Griffiths sums up the issue well:

“I really don’t think Microsoft should default to public share for any uploaded file; that’s just not a safe strategy. (The other setting is Limited, which means a user must have a link to your document to view it. This would protect users from accidentally sharing files that were intended to be privately shared, not publicly visible.)”

“And if, for whatever reason, Microsoft doesn’t want to default to Limited, then that warning dialog should pop up every single time, with no way to bypass it. If you’ve used docs.com, you may want to double-check that what you thought was private is actually private.”

Twitter users began to share images of sensitive information that docs.com users had unwisely shared publicly, and for a while Microsoft withdrew the site’s search functionality while it tried to plug its users inadvertent data leaks.

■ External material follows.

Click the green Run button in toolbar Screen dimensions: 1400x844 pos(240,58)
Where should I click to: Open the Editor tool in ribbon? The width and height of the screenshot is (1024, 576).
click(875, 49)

But, of course, that wasn’t really a solution. Hiding sensitive information from docs.com’s search engine doesn’t remove it from the search results of internet search engines.

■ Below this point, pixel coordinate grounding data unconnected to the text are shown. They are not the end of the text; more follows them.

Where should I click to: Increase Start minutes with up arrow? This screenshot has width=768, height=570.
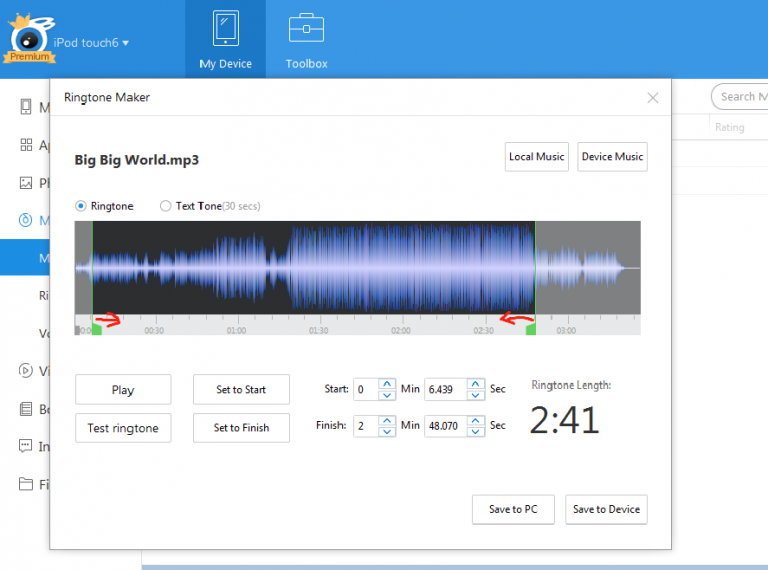387,384
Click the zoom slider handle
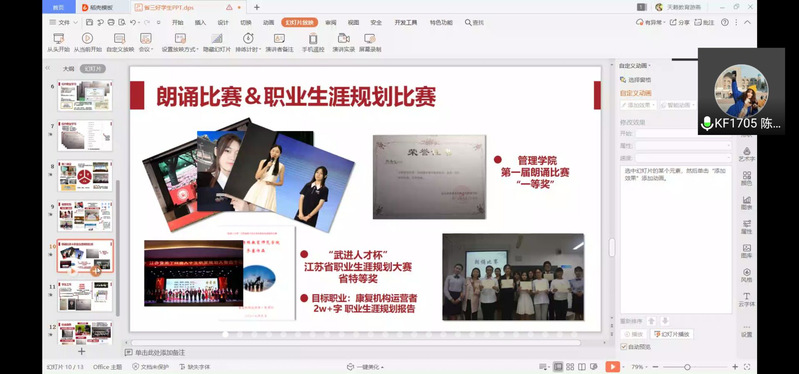This screenshot has width=799, height=374. (x=687, y=367)
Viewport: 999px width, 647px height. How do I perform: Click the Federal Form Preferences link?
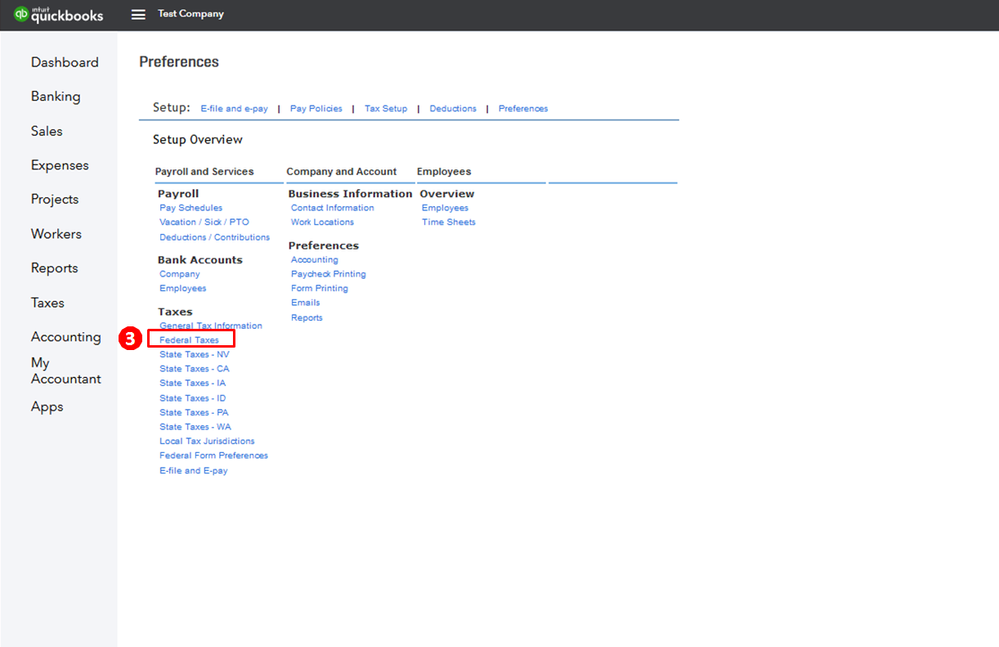point(213,456)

Ultimately you are the guardian of your personal and sensitive information. If you feel you must use a cloud-based service to store your confidential data, then please be careful to think before you click – especially when it comes to warnings that conclude with the dangerous words “Do not show this message again”.

About the author

Graham CLULEY

Graham Cluley is an award-winning security blogger, researcher and public speaker. He has been working in the computer security industry since the early 1990s, having been employed by companies such as Sophos, McAfee and Dr Solomon's. He has given talks about computer security for some of the world's largest companies, worked with law enforcement agencies on investigations into hacking groups, and regularly appears on TV and radio explaining computer security threats.

Graham Cluley was inducted into the InfoSecurity Europe Hall of Fame in 2011, and was given an honorary mention in the "10 Greatest Britons in IT History" for his contribution as a leading authority in internet security.

3 Comments

Click here to post a comment

Your email address will not be published. Required fields are marked *

  • That looks like a pretty loud warning message to me. I mean, it's not "Punch the Monkey" or anything at that level, but it grays the prior form and draws focus to itself. If people choose not to read and at least on a minimal level understand what they're using, then they're absolutely responsible for the consequences of their decision to use it.

  • I do not use Microsoft document sharing and have not seen their warning previously. However, it is much like many I have seen in other contexts, and it is reasonably clear, at least to anyone who bothers to read it, what is going on and what is necessary to save the document so it cannot be seen by others. The only obvious ambiguity is whether unchecking will be remembered and applied to later document saves.

    It appears nobody, any more, can be assumed to think, or to exercise agency on their own behalf, but need to have corporations do it for them and government action to oversee the corporations and compel their obedience when someone thinks they have fallen down on the job. Pretty much the same subset of the population then works itself into a frenzy over reports, largely of things well known to those with a bit of interest and initiative, of government mass surveillance.

    We cannot have it both ways.

  • I see that docs.com is offered by Microsoft as "an Internet site for publishing Office documents that anyone can find, browse and share." Therefore users should rather be warned that this is exactly what they will get when using this platform. I don't think Microsoft is at fault in this instance.